Through its Drugs and International Crime Department, the Foreign and Commonwealth Office contributed about £1.5 million in 2005 to 2007 for capacity building of law enforcement in the Balkans, including awareness-raising projects aimed at potential victims in Romania and Bulgaria. We have helped fund three projects in Serbia, three in Albania, two in Macedonia and one in Bosnia. I have met the Interior Ministers of Romania, Bulgaria and Albania to discuss how best to tackle crimes such as illegal immigration, drugs and human trafficking through those countries.
As one of the principal objectives of the Drugs and International Crime Department is the dismantling of trafficking groups, and as British taxpayers paid tens of millions of pounds for that department, will the Minister say how many trafficking groups have been dismantled in the western Balkans in each of the past five years? How much money has been taken from the traffickers and put into the British taxpayers’ purse and how much money has been given to the victims of trafficking in the western Balkans as a result of the dismantling of such groups? Has any of the money—
Order. The hon. Gentleman is pushing his luck.

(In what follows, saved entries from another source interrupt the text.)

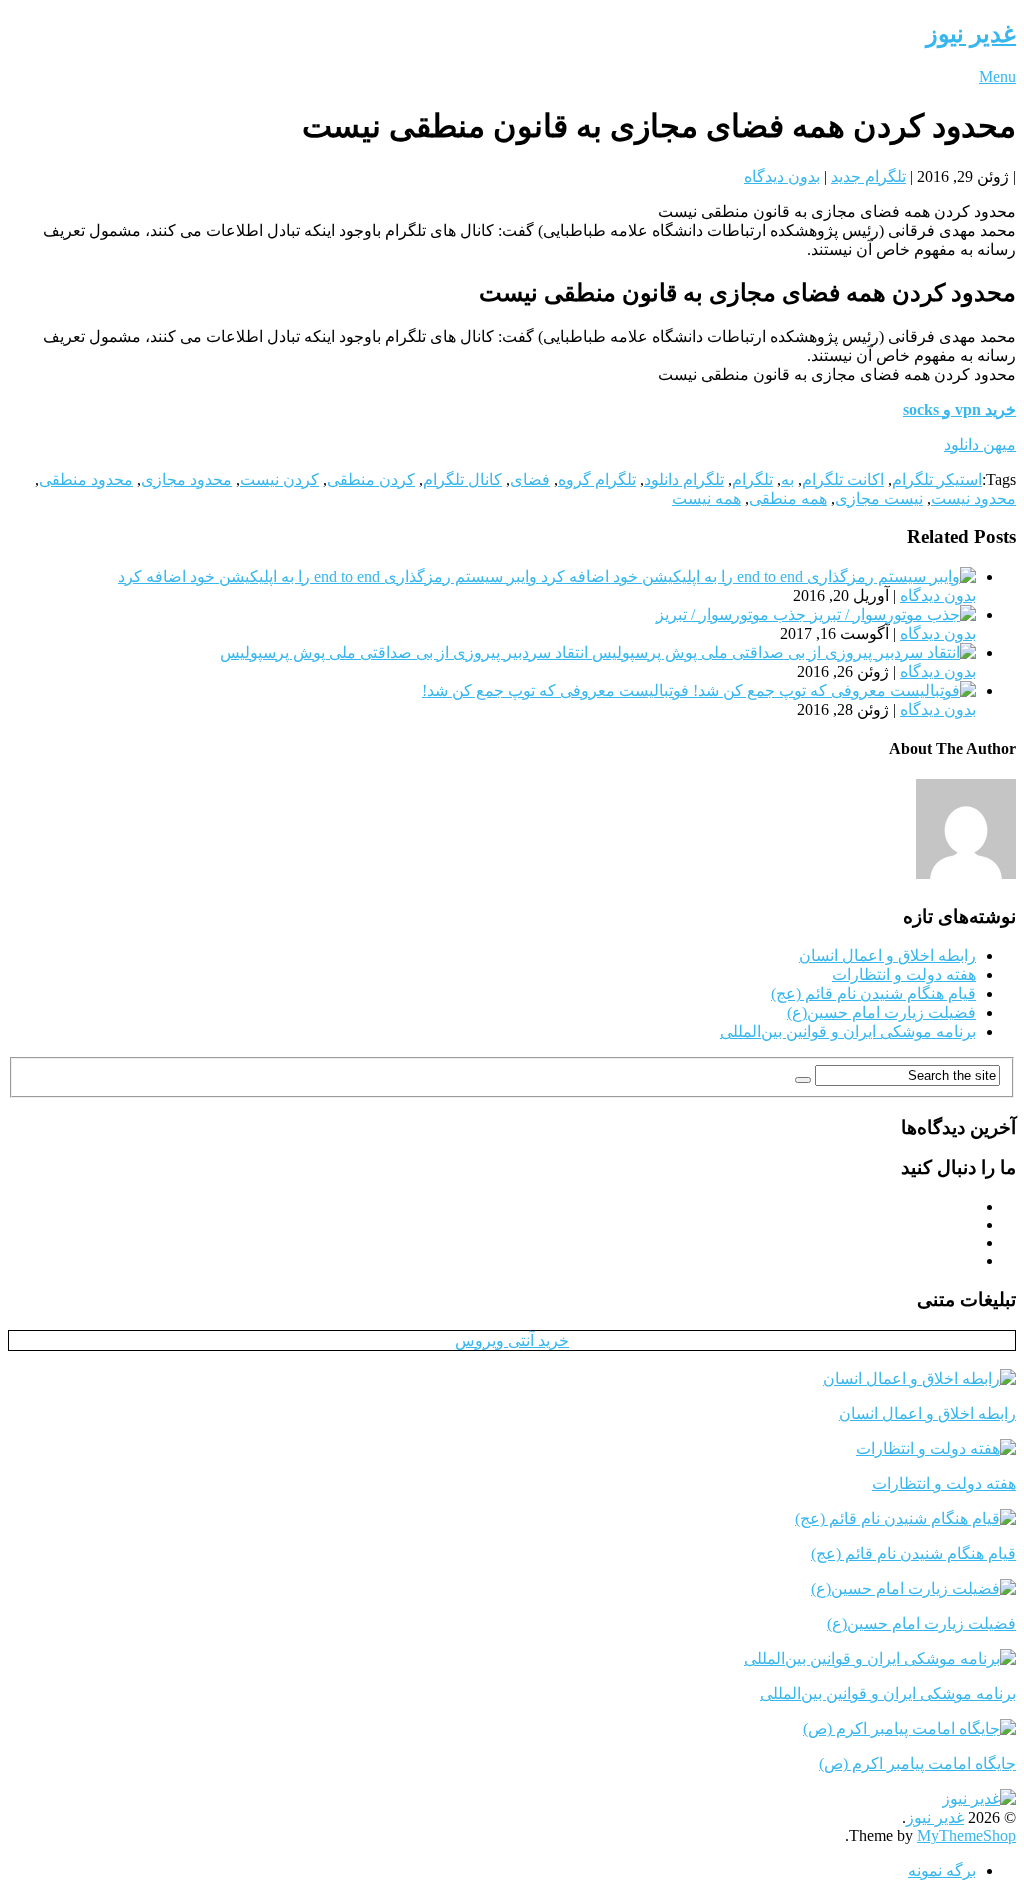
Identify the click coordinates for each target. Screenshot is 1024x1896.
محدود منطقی (86, 479)
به (787, 479)
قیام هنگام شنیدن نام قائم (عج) (873, 993)
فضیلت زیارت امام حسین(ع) (881, 1012)
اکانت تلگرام (843, 479)
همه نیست (706, 498)
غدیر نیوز (971, 34)
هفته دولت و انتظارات (904, 974)
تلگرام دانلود (684, 479)
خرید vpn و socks (959, 409)
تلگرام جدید (868, 176)
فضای (530, 479)
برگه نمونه (942, 1870)
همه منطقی (788, 498)
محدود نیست (973, 498)
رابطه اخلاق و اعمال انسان (887, 955)
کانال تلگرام (462, 479)
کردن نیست (279, 479)
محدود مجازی (186, 479)
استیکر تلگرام (937, 479)
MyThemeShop (966, 1835)
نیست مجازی (879, 498)
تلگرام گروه (597, 479)
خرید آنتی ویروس (512, 1340)
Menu (997, 76)
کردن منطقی (371, 479)
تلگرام (752, 479)
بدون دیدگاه (782, 176)
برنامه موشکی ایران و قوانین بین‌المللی (848, 1031)
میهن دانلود (980, 444)
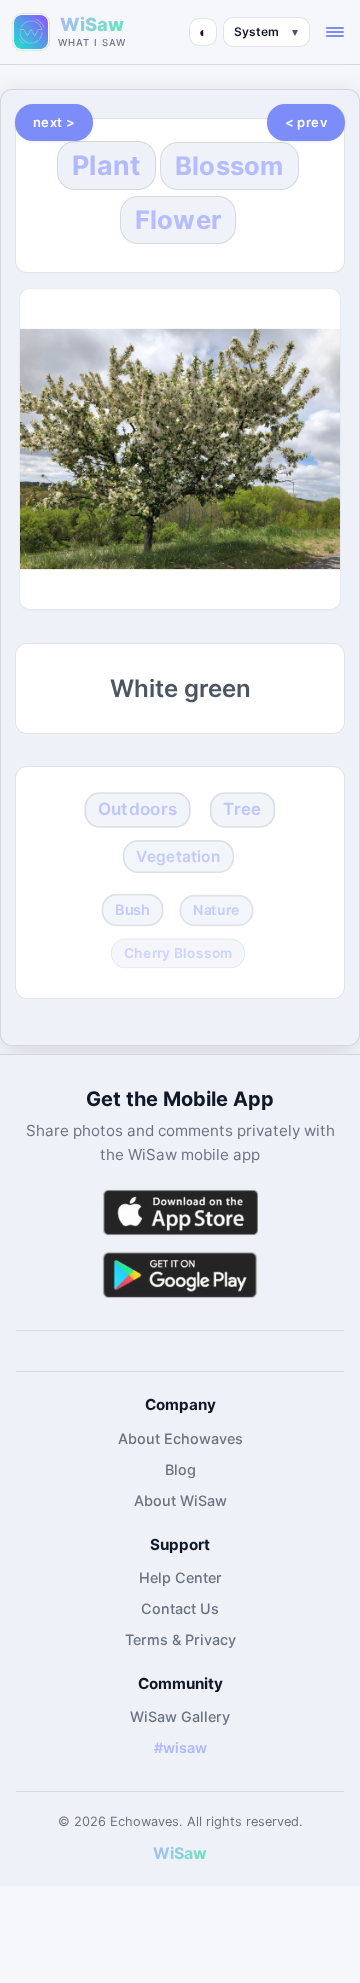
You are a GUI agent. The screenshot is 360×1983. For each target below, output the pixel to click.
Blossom (229, 165)
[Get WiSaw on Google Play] (180, 1274)
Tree (242, 809)
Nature (216, 909)
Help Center (180, 1577)
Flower (178, 219)
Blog (180, 1469)
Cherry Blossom (178, 952)
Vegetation (178, 856)
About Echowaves (180, 1438)
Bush (132, 909)
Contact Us (180, 1608)
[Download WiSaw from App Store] (180, 1212)
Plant (106, 165)
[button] (335, 32)
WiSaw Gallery (180, 1716)
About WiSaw (180, 1500)
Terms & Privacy (180, 1639)
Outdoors (137, 809)
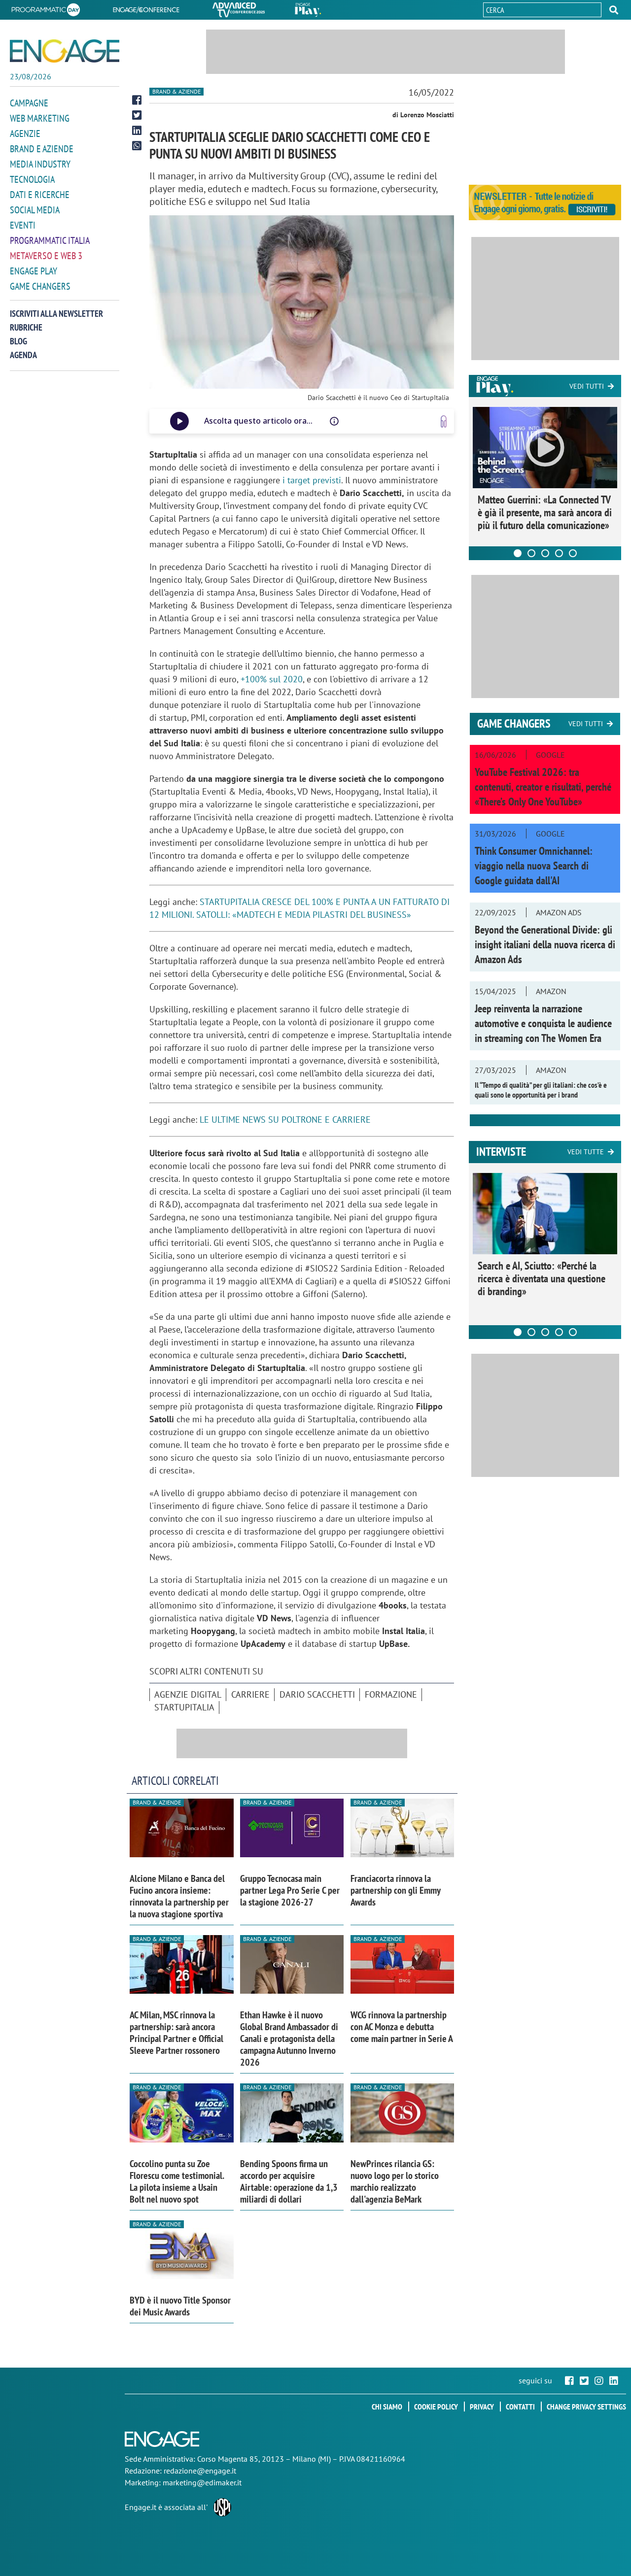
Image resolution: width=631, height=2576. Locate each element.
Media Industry (40, 164)
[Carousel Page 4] (559, 553)
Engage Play (33, 271)
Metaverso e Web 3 (46, 255)
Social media (35, 209)
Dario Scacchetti (317, 1694)
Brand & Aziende (176, 91)
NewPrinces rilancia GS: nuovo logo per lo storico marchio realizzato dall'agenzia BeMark (395, 2181)
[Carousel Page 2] (531, 553)
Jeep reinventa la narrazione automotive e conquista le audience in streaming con (543, 1023)
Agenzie (25, 133)
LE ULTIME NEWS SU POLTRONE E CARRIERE (285, 1119)
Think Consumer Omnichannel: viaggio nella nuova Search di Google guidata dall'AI (534, 865)
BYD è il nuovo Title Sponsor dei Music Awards (180, 2306)
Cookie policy (436, 2406)
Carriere (250, 1694)
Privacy (482, 2406)
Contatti (520, 2406)
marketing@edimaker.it (202, 2482)
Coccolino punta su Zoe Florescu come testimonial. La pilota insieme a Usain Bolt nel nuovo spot (177, 2181)
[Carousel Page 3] (545, 553)
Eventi (22, 225)
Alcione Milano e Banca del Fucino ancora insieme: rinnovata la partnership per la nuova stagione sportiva (179, 1896)
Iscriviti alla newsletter (56, 313)
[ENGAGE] (64, 51)
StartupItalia (184, 1707)
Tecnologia (32, 179)
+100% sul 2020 (272, 679)
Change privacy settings (586, 2406)
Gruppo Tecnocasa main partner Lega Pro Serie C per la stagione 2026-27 (290, 1890)
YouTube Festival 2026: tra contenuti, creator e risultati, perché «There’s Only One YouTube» (543, 786)
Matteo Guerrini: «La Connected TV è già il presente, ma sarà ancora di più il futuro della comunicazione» (545, 512)
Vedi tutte (585, 1151)
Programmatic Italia (50, 240)
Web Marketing (40, 118)
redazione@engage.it (200, 2471)
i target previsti (311, 480)
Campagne (29, 103)
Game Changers (40, 286)
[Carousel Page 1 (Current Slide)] (518, 553)
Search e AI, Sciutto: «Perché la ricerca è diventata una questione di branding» (541, 1278)
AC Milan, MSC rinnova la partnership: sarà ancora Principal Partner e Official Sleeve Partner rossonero (176, 2032)
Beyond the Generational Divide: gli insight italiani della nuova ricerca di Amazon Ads (545, 944)
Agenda (23, 355)
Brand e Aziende (41, 148)
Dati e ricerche (40, 194)
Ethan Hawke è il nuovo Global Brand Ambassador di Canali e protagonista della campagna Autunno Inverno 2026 (289, 2038)
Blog (18, 341)
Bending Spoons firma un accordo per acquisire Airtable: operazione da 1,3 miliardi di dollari (289, 2181)
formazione (391, 1694)
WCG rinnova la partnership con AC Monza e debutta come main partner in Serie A (402, 2026)
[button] (613, 9)
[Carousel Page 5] (573, 553)
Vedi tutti (586, 386)
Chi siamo (387, 2406)
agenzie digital (187, 1694)
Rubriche (26, 327)
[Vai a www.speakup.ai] (444, 421)
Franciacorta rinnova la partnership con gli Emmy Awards (395, 1890)
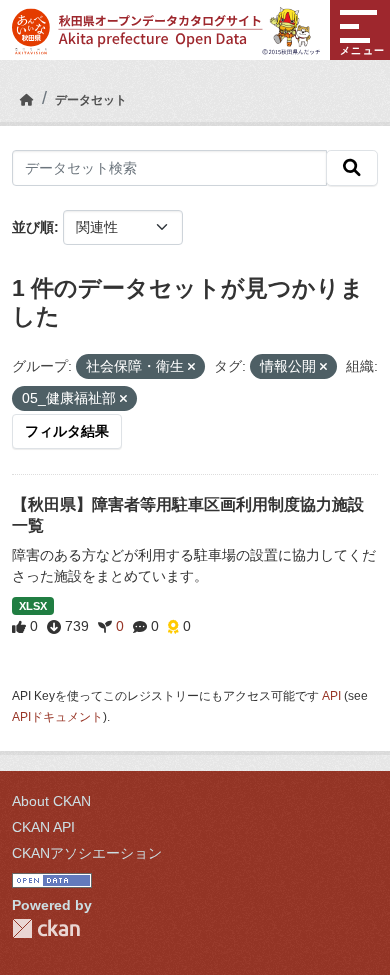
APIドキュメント (57, 717)
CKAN (46, 928)
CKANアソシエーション (87, 853)
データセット (91, 100)
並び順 (33, 227)
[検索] (352, 168)
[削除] (191, 367)
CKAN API (43, 827)
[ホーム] (27, 100)
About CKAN (51, 801)
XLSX (33, 606)
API (331, 696)
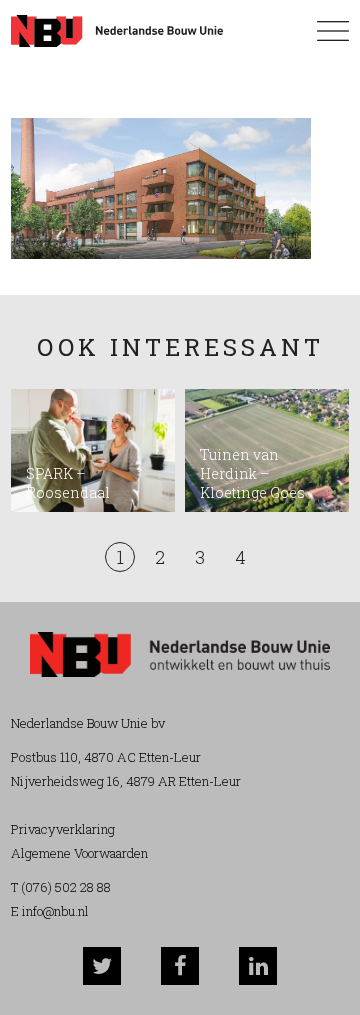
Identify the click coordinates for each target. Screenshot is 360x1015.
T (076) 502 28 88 (61, 887)
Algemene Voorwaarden (79, 853)
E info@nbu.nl (50, 911)
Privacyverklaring (63, 829)
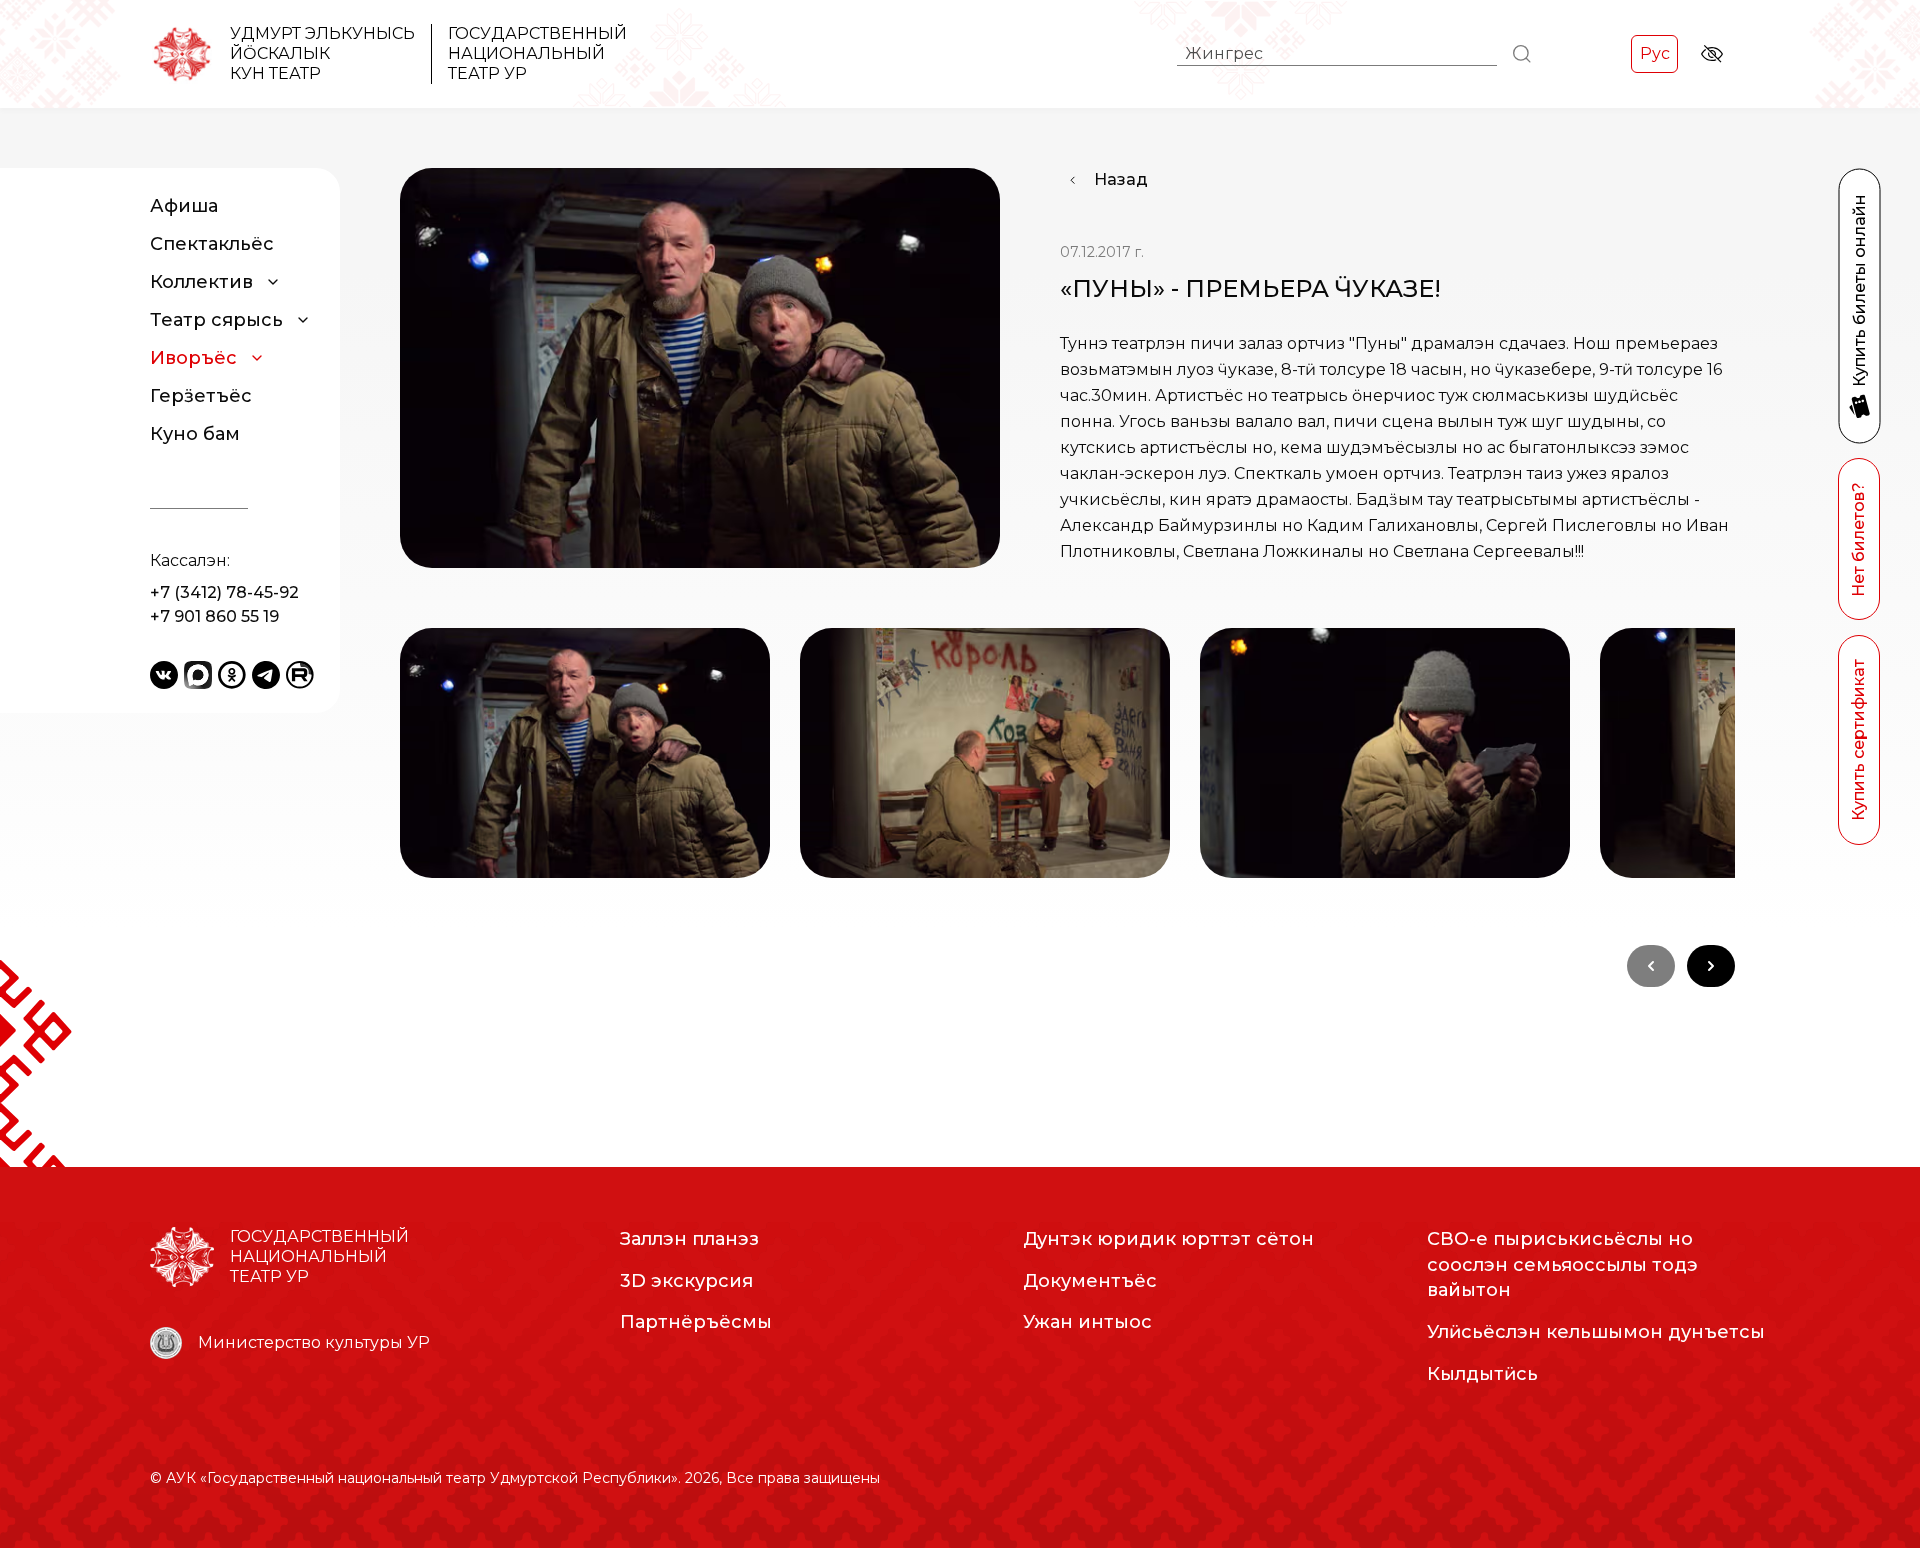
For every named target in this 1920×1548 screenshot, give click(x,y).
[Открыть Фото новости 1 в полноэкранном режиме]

I will certainly try to supply the hon. Gentleman with the figures that he asks for. I commend the work that he has done and recognise that in forming an all-party group in this House he has drawn attention to an extremely serious crime. He understands, and I hope that he will keep telling people, that trying to break up those routes and those gangs is very difficult and becoming more difficult, because they are often financed by additional smuggling of drugs, whether Afghan-based heroin or the cocaine that is increasingly coming through that route into western Europe. It is a big job. There are people doing some very brave things in the western Balkans in trying to break up those gangs. I will try to get the figures that the hon. Gentleman asked for, because I do not know them offhand.
The Council of Europe convention on human trafficking comes into force next month, yet we are still to ratify it. The Government say that some legislative changes are required. Will they tell us what those changes are, and publish a timetable for them so that we can get on and help the victims of trafficking?
The hon. Gentleman is right to attract our attention to this. Implementing the convention is a key part of the comprehensive United Kingdom action plan on tackling human trafficking. Some of the other signatories to the convention have legal systems that allow or require ratification before implementation; ours does not. We intend to implement the measures, in effect, before formal ratification. As the hon. Gentleman hinted, the complexity of some of the issues to be resolved, including the likelihood of secondary and primary legislation and the need fully to consult stakeholders, means that ratification will take time. We want to ratify as soon as possible, but we believe that getting the arrangements right so that they work on the ground is much more important than political posturing.